Web Comics[edit | hide]

  • Elementals in What's Shakin', called Eternals, embody a single element. The only eternal seen so far has been Fred.
  • Amusingly played with by Order of the Stick, where the cleric Redcloak proves the value of a rudimentary education in chemistry with Chlorine Elementals, Titanium Elementals, and Osmium Elementals.
    • In case you're wondering, the Titanium Elementals were fired out of catapults during a castle assault, and the chlorine elemental was used to kill infantry with its poison gas.
    • Redcloak also takes the opportunity to point out that fire isn't even an element. They're not called "reactionals."
      • Vaarsuvius, however, is not amused, complaining that Redcloak has no appreciation for the classics.
  • MSF High: Rainer MAY qualify for this.
  • Gunnerkrigg Court: Antimony discovers that one of her ancestors was "some sort of fire elemental".

Web Original[edit | hide]

  • In The Gamers Alliance, elementals are rare but powerful creatures whose power is rivalled only by the gods and the dragons. They are usually sealed within magical objects, and it takes the right amount of knowledge and spells to set them free. A fire elemental burned down the military school Graves Hall and most of the students and masters, an ice elemental froze and shattered one quarter of Remonton and over half of its citizens, and an earth elemental killed off hundreds of demons. Thankfully all of the elementals seen so far have only wrought destruction for a short while until they became weary and decided to return to the High Plane to be reunited with their sisters and brothers.
  • The Global Guardians PBEM Universe had a few characters who were the embodiment of the elements.
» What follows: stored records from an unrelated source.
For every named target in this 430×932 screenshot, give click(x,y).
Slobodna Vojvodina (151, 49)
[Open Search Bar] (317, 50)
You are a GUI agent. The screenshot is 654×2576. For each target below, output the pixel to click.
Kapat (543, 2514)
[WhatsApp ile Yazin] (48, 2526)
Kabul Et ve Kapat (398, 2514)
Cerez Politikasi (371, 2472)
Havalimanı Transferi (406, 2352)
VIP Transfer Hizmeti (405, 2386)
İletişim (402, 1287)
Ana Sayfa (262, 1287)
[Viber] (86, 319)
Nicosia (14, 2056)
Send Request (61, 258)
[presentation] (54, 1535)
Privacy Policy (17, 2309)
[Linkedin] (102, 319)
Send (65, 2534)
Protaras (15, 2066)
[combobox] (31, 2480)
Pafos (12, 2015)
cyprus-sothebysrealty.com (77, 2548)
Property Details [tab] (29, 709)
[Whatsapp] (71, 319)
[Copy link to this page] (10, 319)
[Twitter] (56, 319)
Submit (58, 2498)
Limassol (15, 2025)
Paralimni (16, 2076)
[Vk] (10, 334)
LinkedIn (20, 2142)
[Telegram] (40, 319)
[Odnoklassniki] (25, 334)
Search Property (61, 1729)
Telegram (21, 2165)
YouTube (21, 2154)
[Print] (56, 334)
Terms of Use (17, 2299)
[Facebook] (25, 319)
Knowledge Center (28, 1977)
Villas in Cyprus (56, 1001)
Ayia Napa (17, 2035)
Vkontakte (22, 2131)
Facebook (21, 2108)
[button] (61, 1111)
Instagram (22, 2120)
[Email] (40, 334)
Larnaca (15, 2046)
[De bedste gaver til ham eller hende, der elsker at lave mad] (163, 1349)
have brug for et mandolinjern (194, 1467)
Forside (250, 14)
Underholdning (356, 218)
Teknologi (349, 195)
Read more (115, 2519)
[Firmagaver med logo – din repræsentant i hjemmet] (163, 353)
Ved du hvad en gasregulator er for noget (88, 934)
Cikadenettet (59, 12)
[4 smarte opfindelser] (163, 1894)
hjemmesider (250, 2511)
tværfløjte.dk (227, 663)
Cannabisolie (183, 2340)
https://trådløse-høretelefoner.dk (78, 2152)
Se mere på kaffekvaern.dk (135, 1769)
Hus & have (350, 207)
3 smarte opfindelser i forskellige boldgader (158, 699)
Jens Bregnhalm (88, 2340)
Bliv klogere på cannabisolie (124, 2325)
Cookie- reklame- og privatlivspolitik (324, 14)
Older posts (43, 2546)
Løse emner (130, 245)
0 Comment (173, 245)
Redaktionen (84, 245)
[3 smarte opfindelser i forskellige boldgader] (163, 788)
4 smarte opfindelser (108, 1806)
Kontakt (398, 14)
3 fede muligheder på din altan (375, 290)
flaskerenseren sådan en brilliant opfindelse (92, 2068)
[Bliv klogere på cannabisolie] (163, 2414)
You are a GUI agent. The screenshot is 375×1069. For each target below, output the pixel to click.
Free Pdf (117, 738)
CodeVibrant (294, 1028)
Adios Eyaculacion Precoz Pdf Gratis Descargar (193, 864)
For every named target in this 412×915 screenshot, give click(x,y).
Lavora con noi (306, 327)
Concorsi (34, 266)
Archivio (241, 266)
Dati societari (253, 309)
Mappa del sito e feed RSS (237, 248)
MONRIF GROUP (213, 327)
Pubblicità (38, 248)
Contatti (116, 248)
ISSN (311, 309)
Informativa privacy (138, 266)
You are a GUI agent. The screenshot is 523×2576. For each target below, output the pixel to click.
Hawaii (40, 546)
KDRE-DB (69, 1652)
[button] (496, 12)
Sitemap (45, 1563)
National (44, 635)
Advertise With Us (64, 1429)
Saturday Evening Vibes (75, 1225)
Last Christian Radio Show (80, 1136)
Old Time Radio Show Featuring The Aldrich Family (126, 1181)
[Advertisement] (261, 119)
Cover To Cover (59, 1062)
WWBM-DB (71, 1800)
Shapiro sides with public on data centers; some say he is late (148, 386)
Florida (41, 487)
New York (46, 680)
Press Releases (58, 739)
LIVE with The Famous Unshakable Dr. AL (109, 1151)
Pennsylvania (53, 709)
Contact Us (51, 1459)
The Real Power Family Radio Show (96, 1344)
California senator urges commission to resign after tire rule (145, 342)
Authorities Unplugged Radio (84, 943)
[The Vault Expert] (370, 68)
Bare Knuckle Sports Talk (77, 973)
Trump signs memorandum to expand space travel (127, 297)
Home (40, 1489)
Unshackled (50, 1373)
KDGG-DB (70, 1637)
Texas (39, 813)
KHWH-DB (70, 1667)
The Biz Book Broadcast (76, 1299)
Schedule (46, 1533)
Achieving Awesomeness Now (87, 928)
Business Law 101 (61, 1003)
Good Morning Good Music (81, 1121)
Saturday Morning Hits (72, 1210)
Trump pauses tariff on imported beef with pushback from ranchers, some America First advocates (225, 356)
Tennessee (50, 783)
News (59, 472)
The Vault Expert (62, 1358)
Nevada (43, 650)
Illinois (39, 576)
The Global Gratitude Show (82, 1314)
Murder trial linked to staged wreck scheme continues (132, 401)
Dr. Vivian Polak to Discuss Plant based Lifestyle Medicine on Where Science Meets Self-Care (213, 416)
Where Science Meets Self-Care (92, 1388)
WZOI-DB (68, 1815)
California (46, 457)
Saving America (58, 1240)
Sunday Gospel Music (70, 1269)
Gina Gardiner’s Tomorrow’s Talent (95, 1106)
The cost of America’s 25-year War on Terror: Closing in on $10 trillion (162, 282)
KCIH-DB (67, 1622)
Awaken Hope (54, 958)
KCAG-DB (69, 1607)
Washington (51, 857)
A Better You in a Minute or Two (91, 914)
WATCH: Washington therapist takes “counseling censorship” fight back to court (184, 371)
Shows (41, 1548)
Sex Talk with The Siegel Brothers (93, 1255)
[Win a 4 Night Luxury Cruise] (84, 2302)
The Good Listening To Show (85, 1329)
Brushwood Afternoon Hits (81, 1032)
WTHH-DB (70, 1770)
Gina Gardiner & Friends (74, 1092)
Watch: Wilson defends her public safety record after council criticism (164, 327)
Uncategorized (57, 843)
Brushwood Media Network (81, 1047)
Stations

Ifrit was a literal fire demon from Islamic mythology. Maelstrom was the "lord of storms" and could control wind, wave, and lightning. Indian superheroine Dhara is the embodiment of the Vedic goddess of the earth.
  • Cracked.com's #8 Science Lesson As Taught by Famous Video Games represents them as hot chicks.

Western Animation[edit | hide]

  • The cartoon incarnations of Thunder and Lightning from Teen Titans.
  • The WITCH become this in the last episode of season 2. Also counts as a Deadly Upgrade as they lose their humanity in the process.
  • Frictor, the evil friction elemental from The Ripping Friends. Created by exposing the heroes' foot calluses to radiation. Yes, you read that correctly.
  • In Avatar: The Last Airbender, dragons are the original firebenders, "sky-bison" (flying white striped buffalo) are the original airbenders, and "badger-moles" (huge blind digging badgers) are the oldest earthbenders. Water is unique in the fact that the original waterbender was the moon, but the embodiment of the ocean is a Koi fish named La.